The night starts with Welles, a stoner-rock four-piece from Arkansas, all styled like they were raised on Nirvana’s ‘Nevermind’. Yet despite their generic looks, the band have developed a sound that’s not so obvious, as if they have taken the lyrical immaturity of Weezer, and infused it with the shaky melancholy of early 90’s psychedelia and the sub-pop movement. In introducing their songs, they adopt again an immature approach, as frontman Jeh Sea Wells announces “This next song is called ‘Seventeen’, and it’s about being seventeen”, a similar line used for ‘Codeine’. However, I wouldn’t say this stereotype is to be taken at face-value, but rather be as a clever satire of their generic stoner-image.
There is an eager buzz in the Garage in the intermission between bands, with the age divide clear- indie kids at the front, and more mature gig-goers at the back. The former later prove to be the greater source of energy throughout the night, not being afraid to let loose and dance, while the older crowd generally stayed within a safe distance of the bar.
Highly Suspect soon strut onstage while a Michael Buffer-like voice booms through the venue, exciting the crowd, asking if they are “fucking ready”, launching straight into their set with their breakthrough single ‘Bath Salts’, and two more tracks from their 2015 debut album Mister Asylum. The band leave a 30 second pause between ‘Bath Salts’ and the follow up song ‘Lost’, with this build-up of anticipation encouraging the young crowd to explode during the song’s guitar-heavy intro.

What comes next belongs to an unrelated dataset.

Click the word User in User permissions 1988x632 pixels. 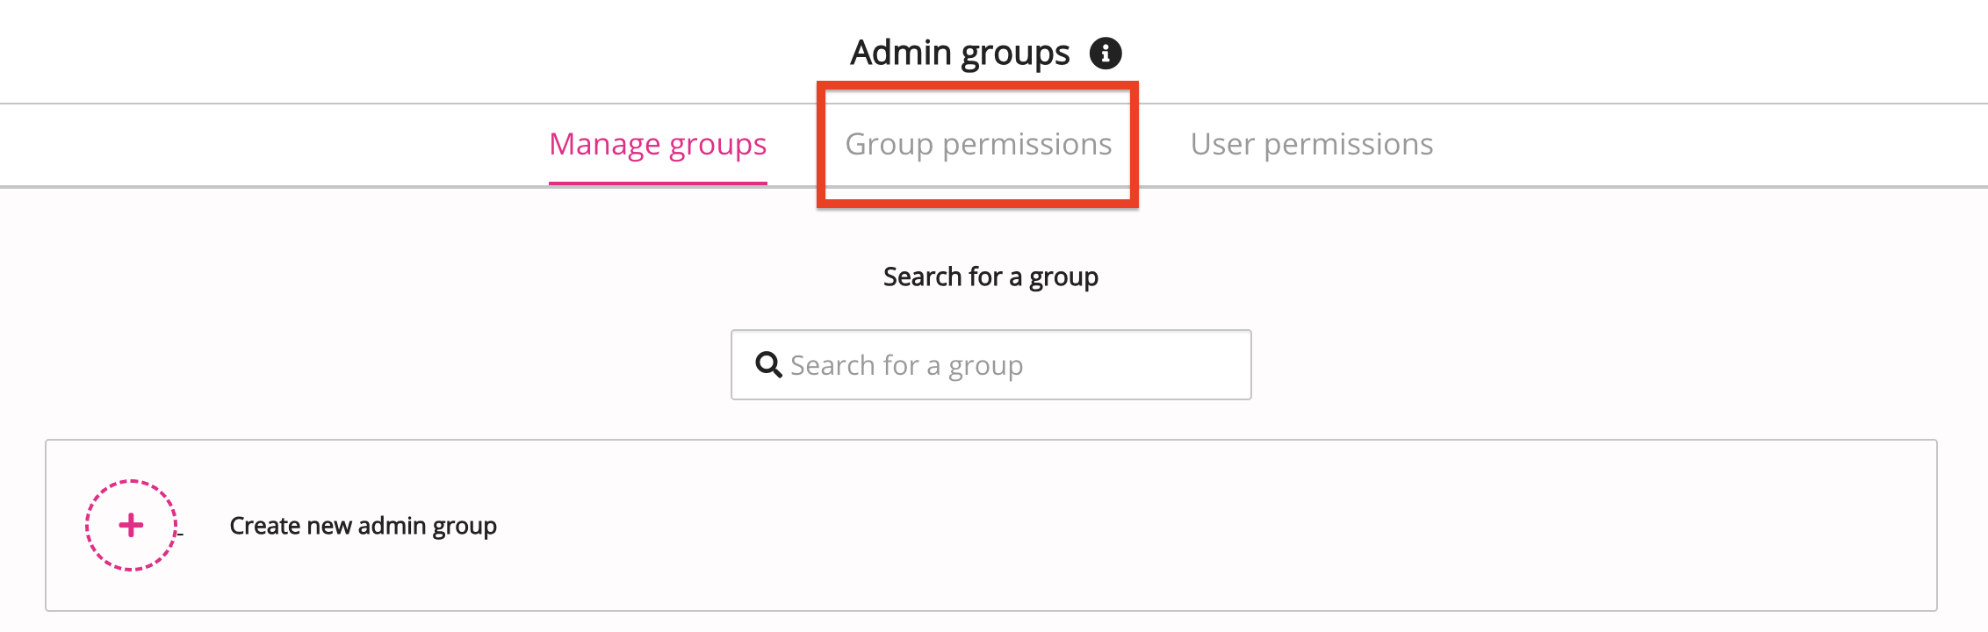[1221, 144]
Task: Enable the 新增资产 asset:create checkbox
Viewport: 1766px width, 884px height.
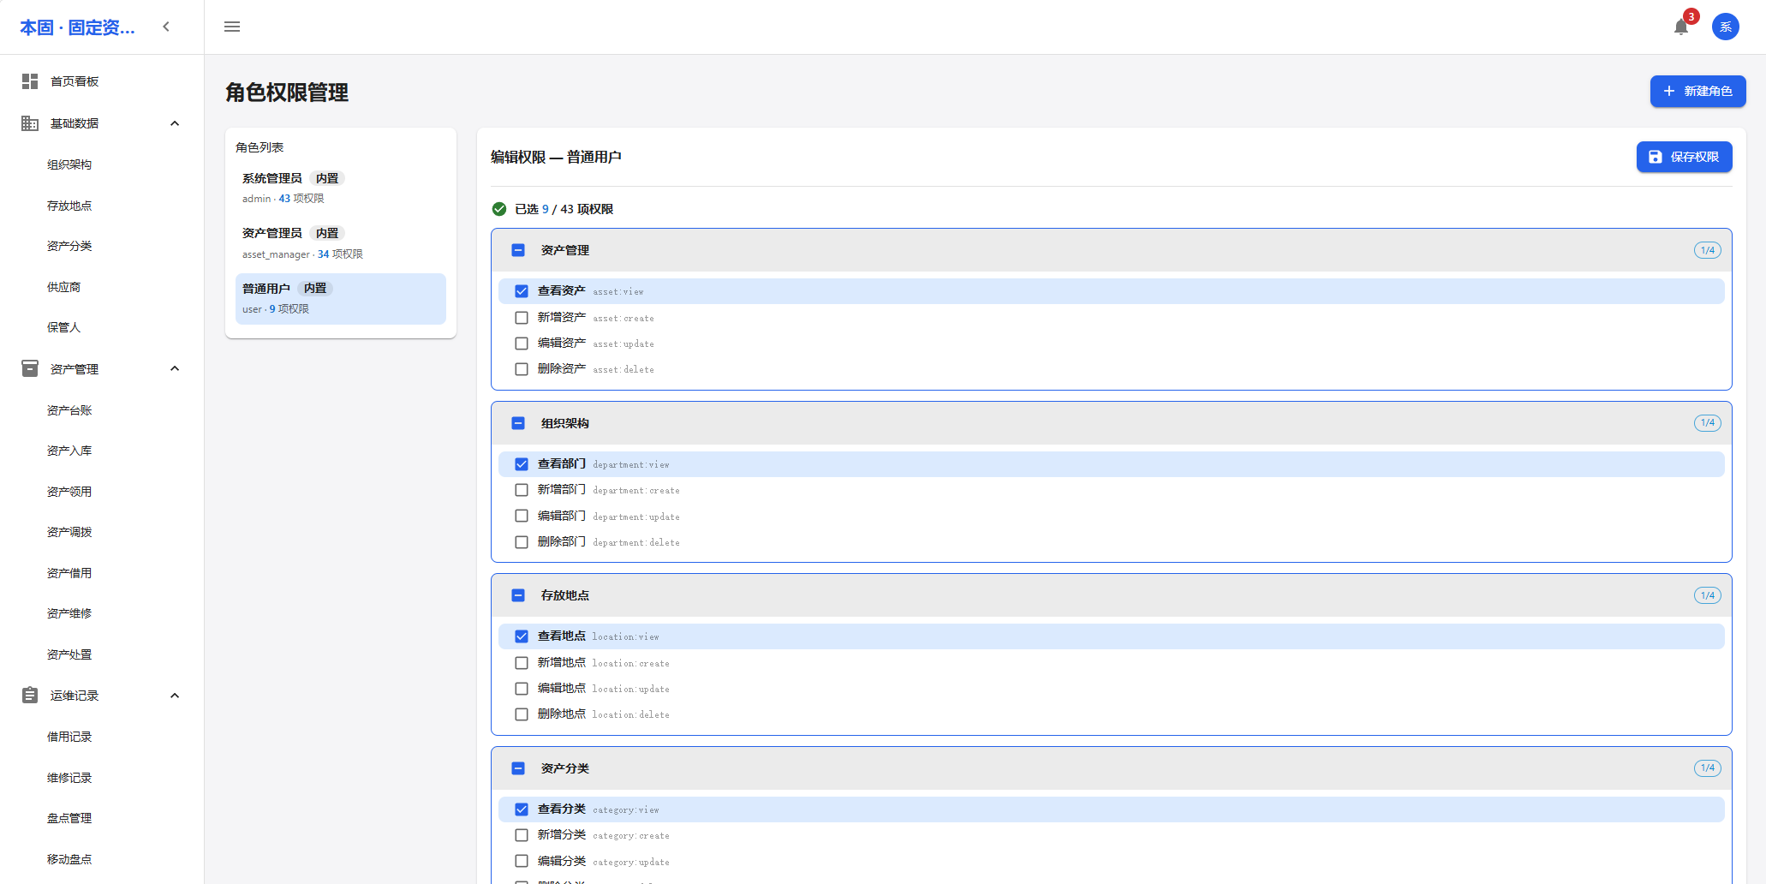Action: [522, 318]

Despite being coined ‘The Boy Who Died Wolf Tour’, very few songs were played from the album in comparison to Mister Asylum, with the debut proving much more popular among the crowd. In introducing politically focussed ‘Viper Strike’, Stevens calls out to inform the crowd that the band “hate [their] fucking president”. This declaration is unsurprising when considering the song’s direct and explicit attack on Trump, with the chorus “We’re all equal / Except for you / ‘Cause you’re an asshole, with an ugly point of view”.
The crowd are their most dormant when bassist Rich takes the helm with unreleased track ‘Round and Round’ – an honest, vocally spiralling song of heartbreak, demonstrating the diversity of this band’s talent. Later through the gig the crowd are again nullified, this time by Ryan Meyer’s three-part intense drum-solo. The crowd enjoy this for the first two segments, launching into a nervous pit, but by the third part this enthusiasm was lacking, which is unfortunate as Meyer exercised proof of real raw talent, which of the drummer more than not goes under-appreciated. He did not take this in bad spirit, though, as he proceeded to applaud himself before exiting the stage.
Perhaps the greatest misfortune of the night though was how Garage staff caused the encore the be cut short to just one song, on the premise that there was a “disco” after the gig, which had to take priority. Despite this set back the band immersed themselves in their last song ‘My Name Is Human’, which in parts is reminiscent of the rap-rock duo Twenty One Pilots.
Overall, Highly Suspect and Welles complimented each other nicely, delivering a night of heavy, emotionally and politically driven music, in which it remains a great shame that this had to be cut short by a venue that is typically supportive of the musicians it houses.